◆ EXTRACTED MATERIAL:
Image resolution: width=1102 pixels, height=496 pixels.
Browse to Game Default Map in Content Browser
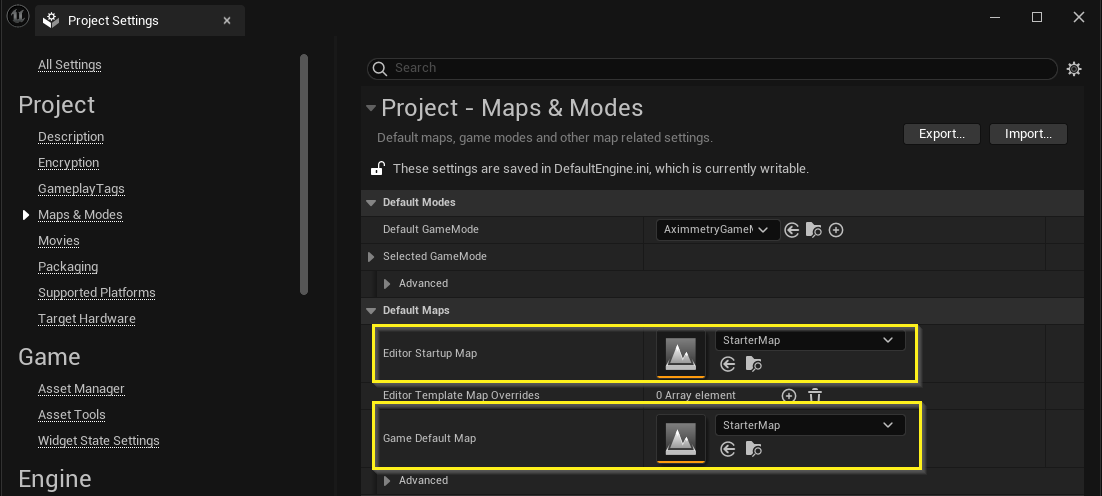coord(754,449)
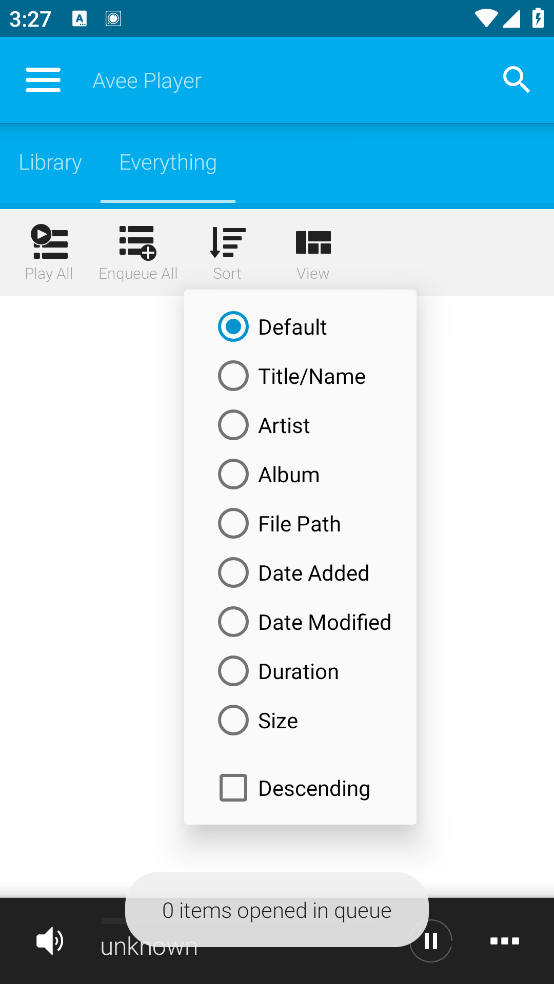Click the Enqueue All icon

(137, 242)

◆ DIRECTION: Echo every one of the rows above line for line without altering a character. Leave the pictures out of your answer.

◆ RESULT FOR THIS EXERCISE:
Image resolution: width=1102 pixels, height=496 pixels.
Browse to Game Default Map in Content Browser
coord(754,449)
Click the Enqueue All icon

(137, 242)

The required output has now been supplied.